Lorsque on voit un tel escalier descendant dans le vide, impossible de ne pas penser à Howard Carter qui découvrit le tombeau de Toutankhamon

C'est presque de l'archéologie.
la seule différence, il n'y a pas de fouilles.

Parfois on se sent vraiment dans une grotte

parfois on tombe sur des vieux stocks

magnifique palette de cuirs pourris

Il y a toujours une impression de fin du monde dans ces bâtiments fort bien construits et avec du matériel construit pour durer, quand il reste du matériel.


D'autres machines en plein air

on ne comprend pas immédiatement à quoi servent ces machines, néanmoins on perçoit tout de suite qu'elles furent crées par des personnes qui maitrisaient leur affaire.

le Paradis des Machines

A l'instar des Dieux de L'Olympe qui ont succédé aux Dieux obscurs du Chaos, les machines sont arrivées en leur Paradis civilisé.
d'où vient la puissance des Dieux ? c'est très simple.
Depuis toujours les hommes naviguent aux étoiles et la connaissance de la voûte céleste nous a permis d'arriver à bon port.
le mot "considérer" veut dire ni plus ni moins que "con" avec, et "sidere" étoiles.
En ce qui concerne les sciences humaines, il est donc important de créer un ciel virtuel dans lequel on place des figures décédées afin qu'elles puissent servir d'exemple aux générations futures, se formant toujours à partir d'exemples. Au besoin, on n'hésite pas à embellir la mémoire, par une transfiguration.
et tant qu'à faire on y a placé également des figures virtuelles afin que les hommes puissent se repérer sous les différentes facettes qui vivent d'une manière ou d'une autre dans tout un chacun.
une personne ayant dans son référentiel culturel Bach, Mozart ou Beethoven ayant plus de chances de créer une musique dans leur lignée alors qu'une personne connaissant Madonna Lady Gaga et les Beach boys qui produira quelque chose issue d'une autre tradition. Comment alors ne pas voir le caractère extrêmement important des dieux dans la constitution d'un peuple partageant cela va de soi un certain nombre d'idées au sein d'une histoire écrite par les gouvernants.
C'est ainsi que les machines entrèrent dans leur dimension d'éternité au Paradis des Machines.
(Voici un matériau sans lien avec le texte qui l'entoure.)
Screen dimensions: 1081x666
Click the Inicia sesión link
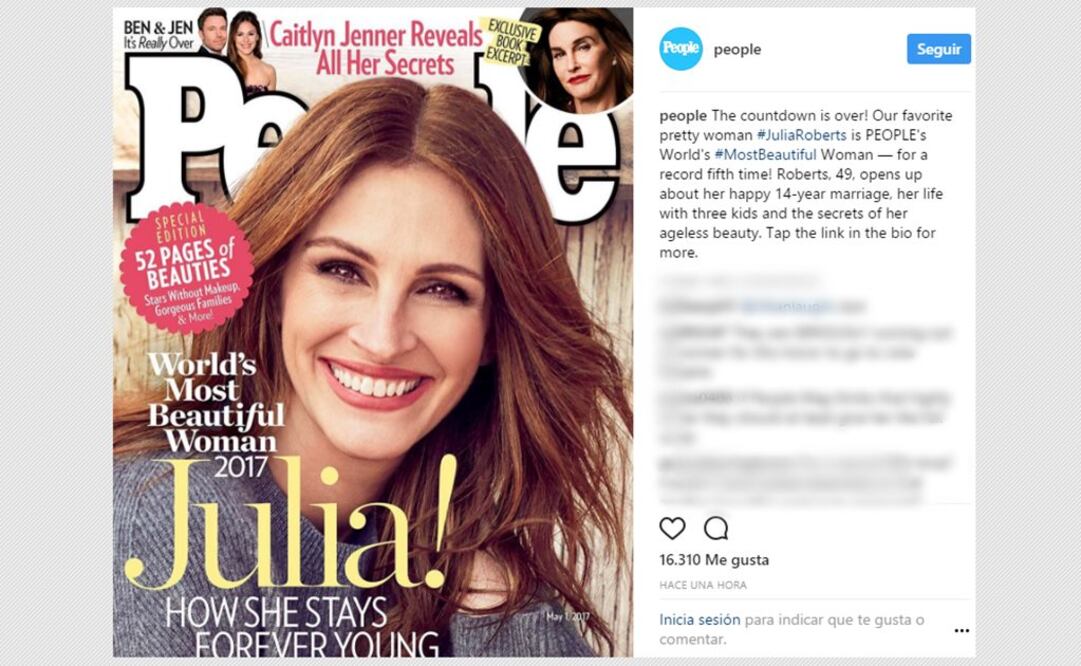pos(700,619)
C'est leur Panthéon, leur Olympe, le lieu où elles sont d'emblée placées à l'état de divinités hors normes d'apparence et de fonctionnement.
Elles sont à leur plus haut niveau dans leur hiérarchie, conformément au principe de Peter ou l'on s'élève jusqu'à son niveau d'incompétence, Au Paradis des machines elles ne servent à rien, sauf à nous inspirer, à aller voir plus loin que leur simple matérialité.
c'est leur toute puissance. Plus on est intelligent, moins on travaille, plus on produit. Les machines ne travaillent plus. Mais elles produisent de la réflexion, du rêve, choses sans lesquelles jamais rien se ferait, et auxquelles nous hommes devons donner tout notre coeur.
La mémoire et l'imagination sont toutes les deux une négation du temps, a dit Vladimir Nobokov. C'est la définition même de l'éternité.
L’inspiration existe, mais il faut qu’elle vous trouve au travail, a dit Picasso, et clairement, la liberté ce n'est pas ne rien faire, c'est faire ce que l'on aime. la réalisation du paradis des Machines fut mon un immense privilège.